Mo. Rev. Stat. § 355.416

Current with changes from the 2024 Legislative Session
Section 355.416 - Director's conflict of interest
1. A conflict of interest transaction is a transaction with the corporation in which a director of the corporation has a material interest. A conflict of interest transaction is not voidable or the basis for imposing liability on a noncompensated director if the transaction was not unfair to the corporation at the time it was entered into or is approved as provided in subsection 2 or 3 of this section.
2. A transaction in which a noncompensated director of a public benefit or religious corporation has a conflict of interest may be approved:
(1) In advance by the vote of the board of directors or a committee of the board if:
(a) The material facts of the transaction and the director's interest are disclosed or known to the board or committee of the board; and
(b) The directors approving the transaction in good faith reasonably believe that the transaction is not unfair to the corporation; or
(2) Before or after it is consummated by obtaining approval of the:
(a) Attorney general; or
(b) The circuit court in an action in which the attorney general is joined as a party.
3. A transaction in which a director of a mutual benefit corporation has a conflict of interest may be approved if:
(1) The material facts of the transaction and the director's interest were disclosed or known to the board of directors or a committee of the board and the board or committee of the board authorized, approved, or ratified the transaction; or
(2) The material facts of the transaction and the director's interest were disclosed or known to the members and they authorized, approved, or ratified the transaction.
4. For purposes of subsections 2 and 3 of this section, a conflict of interest transaction is authorized, approved, or ratified if it receives the affirmative vote of a majority of the directors on the board or on the committee, who have no direct or indirect interest in the transaction, but a transaction may not be authorized, approved, or ratified under this section by a single director.
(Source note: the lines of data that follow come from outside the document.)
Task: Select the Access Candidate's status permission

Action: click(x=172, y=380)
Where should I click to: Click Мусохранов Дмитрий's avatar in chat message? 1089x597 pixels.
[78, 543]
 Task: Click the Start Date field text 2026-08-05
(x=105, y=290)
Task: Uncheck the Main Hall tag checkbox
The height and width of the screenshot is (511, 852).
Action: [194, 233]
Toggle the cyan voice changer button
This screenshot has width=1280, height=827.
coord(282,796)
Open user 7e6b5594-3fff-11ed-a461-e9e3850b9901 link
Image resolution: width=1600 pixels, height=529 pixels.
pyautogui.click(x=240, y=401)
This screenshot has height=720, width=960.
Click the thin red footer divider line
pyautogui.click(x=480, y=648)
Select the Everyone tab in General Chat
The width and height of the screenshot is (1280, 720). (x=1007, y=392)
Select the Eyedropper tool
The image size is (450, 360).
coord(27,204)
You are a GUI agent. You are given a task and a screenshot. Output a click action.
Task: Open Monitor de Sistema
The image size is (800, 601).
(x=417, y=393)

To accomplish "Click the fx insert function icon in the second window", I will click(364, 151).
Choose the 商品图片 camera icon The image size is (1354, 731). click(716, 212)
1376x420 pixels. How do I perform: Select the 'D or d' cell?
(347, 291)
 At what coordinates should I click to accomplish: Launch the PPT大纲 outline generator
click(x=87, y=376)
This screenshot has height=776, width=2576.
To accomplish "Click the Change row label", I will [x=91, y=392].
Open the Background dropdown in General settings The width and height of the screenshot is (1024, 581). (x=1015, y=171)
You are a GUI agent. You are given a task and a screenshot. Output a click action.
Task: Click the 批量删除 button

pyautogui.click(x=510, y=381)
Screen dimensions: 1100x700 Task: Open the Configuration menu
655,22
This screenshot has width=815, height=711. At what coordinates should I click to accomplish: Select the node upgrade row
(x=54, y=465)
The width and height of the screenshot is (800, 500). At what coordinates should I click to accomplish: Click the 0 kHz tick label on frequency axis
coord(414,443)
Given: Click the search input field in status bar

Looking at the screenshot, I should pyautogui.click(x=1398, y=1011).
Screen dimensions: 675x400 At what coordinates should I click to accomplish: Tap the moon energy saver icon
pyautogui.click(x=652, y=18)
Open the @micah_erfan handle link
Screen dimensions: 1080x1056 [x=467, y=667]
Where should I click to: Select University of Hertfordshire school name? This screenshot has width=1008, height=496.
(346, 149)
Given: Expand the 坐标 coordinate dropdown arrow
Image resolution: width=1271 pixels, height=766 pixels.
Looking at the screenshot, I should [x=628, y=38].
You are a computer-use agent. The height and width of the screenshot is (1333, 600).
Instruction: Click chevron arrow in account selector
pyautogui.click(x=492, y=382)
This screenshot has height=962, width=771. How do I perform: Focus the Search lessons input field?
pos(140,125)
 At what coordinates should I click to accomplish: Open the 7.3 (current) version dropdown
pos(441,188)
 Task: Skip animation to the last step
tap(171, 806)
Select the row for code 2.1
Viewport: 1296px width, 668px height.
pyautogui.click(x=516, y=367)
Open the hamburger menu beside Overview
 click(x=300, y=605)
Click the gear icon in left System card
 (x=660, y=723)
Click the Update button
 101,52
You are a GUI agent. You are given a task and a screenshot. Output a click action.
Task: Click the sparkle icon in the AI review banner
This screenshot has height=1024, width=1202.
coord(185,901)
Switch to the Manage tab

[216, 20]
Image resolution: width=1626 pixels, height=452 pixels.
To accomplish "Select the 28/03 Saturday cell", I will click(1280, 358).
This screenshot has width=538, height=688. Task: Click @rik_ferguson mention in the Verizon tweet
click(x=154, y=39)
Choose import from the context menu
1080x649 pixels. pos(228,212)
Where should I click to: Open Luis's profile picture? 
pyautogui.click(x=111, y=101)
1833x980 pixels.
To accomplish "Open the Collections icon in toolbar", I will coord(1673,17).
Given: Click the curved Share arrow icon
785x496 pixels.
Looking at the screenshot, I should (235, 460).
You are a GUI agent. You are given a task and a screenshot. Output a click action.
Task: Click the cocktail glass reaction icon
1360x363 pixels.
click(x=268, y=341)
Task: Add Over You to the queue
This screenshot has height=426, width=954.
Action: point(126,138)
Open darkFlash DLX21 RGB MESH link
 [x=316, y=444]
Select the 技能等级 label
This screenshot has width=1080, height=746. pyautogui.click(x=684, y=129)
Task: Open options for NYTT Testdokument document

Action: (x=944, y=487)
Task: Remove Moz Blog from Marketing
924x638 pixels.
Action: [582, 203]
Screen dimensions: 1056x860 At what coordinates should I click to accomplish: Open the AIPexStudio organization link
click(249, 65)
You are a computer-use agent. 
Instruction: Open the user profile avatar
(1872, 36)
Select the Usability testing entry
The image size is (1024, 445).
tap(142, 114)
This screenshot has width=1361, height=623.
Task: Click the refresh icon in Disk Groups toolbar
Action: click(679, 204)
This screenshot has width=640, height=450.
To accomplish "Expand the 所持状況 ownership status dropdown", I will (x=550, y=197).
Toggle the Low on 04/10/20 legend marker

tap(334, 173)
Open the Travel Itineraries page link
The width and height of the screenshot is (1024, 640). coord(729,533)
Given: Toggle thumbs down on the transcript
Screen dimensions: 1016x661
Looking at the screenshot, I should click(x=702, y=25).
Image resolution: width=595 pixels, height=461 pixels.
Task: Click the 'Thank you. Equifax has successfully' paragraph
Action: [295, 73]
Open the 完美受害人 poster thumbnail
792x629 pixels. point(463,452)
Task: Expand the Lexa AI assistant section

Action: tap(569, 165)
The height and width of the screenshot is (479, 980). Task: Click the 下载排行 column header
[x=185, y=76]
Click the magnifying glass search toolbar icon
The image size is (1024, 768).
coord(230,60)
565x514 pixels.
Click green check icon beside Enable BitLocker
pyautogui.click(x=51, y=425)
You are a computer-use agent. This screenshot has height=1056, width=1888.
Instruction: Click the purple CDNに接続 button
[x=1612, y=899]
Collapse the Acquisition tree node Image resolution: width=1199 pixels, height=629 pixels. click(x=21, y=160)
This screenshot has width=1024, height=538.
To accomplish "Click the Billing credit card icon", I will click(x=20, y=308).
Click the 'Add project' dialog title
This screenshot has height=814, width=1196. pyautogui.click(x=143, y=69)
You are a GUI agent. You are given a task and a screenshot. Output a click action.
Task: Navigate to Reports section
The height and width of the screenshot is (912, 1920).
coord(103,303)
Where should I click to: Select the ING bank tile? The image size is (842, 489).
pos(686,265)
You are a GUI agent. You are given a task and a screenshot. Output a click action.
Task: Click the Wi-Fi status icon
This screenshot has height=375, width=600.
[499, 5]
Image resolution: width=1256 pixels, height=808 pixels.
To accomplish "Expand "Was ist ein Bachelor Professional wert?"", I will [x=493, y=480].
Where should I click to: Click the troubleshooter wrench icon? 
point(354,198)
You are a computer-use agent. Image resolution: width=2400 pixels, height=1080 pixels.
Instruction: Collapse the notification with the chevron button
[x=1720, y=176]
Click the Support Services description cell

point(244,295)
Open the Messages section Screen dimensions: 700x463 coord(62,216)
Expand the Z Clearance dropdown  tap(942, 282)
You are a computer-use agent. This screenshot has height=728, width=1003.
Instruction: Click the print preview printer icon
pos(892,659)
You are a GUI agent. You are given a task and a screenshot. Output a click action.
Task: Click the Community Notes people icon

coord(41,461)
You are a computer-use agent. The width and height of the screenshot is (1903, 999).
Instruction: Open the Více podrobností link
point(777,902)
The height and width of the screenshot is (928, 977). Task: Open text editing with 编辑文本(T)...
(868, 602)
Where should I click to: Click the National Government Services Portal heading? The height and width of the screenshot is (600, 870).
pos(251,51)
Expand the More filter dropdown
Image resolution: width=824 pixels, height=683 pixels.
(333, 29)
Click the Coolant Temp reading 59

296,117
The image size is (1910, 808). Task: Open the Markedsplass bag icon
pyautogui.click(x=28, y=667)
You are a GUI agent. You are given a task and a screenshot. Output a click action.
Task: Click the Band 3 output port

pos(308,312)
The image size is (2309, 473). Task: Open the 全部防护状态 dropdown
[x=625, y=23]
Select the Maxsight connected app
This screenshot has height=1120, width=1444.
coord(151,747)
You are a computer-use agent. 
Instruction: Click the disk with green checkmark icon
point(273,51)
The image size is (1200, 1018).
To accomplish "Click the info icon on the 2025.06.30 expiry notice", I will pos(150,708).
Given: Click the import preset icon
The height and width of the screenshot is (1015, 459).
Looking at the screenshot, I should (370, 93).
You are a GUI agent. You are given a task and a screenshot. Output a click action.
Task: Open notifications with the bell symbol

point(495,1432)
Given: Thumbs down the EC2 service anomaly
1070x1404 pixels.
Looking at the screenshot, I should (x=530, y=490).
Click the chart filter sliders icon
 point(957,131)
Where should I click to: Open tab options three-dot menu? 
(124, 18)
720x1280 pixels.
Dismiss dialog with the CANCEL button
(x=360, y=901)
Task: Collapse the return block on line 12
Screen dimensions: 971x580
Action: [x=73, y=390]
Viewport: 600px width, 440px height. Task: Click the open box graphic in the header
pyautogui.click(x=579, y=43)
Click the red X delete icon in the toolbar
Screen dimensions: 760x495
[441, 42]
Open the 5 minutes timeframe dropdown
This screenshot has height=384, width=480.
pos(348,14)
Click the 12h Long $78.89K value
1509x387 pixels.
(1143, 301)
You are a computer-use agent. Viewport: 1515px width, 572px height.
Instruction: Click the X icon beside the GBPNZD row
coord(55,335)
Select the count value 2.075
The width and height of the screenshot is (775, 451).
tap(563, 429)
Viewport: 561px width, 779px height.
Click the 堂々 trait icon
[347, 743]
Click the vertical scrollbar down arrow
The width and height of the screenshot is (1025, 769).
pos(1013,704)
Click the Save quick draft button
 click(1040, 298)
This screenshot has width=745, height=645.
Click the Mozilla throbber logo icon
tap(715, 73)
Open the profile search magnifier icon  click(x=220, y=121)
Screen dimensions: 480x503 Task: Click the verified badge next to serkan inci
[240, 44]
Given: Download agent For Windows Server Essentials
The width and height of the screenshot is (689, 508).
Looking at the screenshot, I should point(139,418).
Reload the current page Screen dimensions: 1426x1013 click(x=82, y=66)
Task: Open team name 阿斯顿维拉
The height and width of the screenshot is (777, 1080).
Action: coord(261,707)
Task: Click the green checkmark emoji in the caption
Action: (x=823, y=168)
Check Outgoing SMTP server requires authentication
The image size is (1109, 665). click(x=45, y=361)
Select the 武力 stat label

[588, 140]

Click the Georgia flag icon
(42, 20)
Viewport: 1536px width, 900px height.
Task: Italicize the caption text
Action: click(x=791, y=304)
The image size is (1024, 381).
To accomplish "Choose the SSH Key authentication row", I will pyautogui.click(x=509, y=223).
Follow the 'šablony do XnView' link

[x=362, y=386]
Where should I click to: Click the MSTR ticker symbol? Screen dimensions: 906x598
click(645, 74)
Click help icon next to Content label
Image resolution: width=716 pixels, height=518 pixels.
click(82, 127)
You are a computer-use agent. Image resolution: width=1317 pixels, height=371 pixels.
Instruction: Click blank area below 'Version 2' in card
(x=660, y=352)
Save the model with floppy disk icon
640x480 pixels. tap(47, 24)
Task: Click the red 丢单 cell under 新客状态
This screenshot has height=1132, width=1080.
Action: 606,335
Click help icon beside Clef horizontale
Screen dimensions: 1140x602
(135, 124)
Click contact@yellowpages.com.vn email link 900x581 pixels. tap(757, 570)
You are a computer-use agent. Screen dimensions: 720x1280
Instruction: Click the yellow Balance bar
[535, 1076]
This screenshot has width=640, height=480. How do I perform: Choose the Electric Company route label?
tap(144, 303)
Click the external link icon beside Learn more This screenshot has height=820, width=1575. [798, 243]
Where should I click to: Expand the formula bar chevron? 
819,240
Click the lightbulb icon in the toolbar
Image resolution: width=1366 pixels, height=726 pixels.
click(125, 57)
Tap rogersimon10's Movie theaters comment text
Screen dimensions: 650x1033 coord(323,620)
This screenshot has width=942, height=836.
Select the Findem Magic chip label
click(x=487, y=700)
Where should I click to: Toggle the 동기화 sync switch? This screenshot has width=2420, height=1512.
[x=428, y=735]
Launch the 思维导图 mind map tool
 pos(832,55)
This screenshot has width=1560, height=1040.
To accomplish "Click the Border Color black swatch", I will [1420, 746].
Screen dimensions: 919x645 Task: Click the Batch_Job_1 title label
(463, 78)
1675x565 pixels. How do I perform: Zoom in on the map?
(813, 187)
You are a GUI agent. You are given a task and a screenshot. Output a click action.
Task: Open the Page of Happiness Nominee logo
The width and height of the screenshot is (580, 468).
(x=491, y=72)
If a majority of the directors on the board who have no direct or indirect interest in the transaction vote to authorize, approve or ratify the transaction, a quorum is present for the purpose of taking action under this section. The presence of, or a vote cast by, a director with a material interest in the transaction does not affect the validity of any action taken under subdivision (1) of subsection 2 of this section or subdivision (1) of subsection 3 of this section if the transaction is otherwise approved as provided in subsection 2 of this section or subsection 3 of this section.
5. For purposes of subdivision (2) of subsection 3 of this section, a conflict of interest transaction is authorized, approved or ratified by the members if it receives a majority of the votes entitled to be counted under this subsection. Votes cast by a director who has a material interest in the transaction may not be counted in a vote of members to determine whether to authorize, approve or ratify a conflict of interest transaction under subdivision (2) of subsection 3 of this section. The vote of these members, however, is counted in determining whether the transaction is approved under other sections of this chapter. A majority of the voting power, whether or not present, that is entitled to be counted in a vote on the transaction under this subsection constitutes a quorum for the purpose of taking action under this section.
6. The articles, bylaws, or a resolution of the board may impose additional requirements on conflict of interest transactions.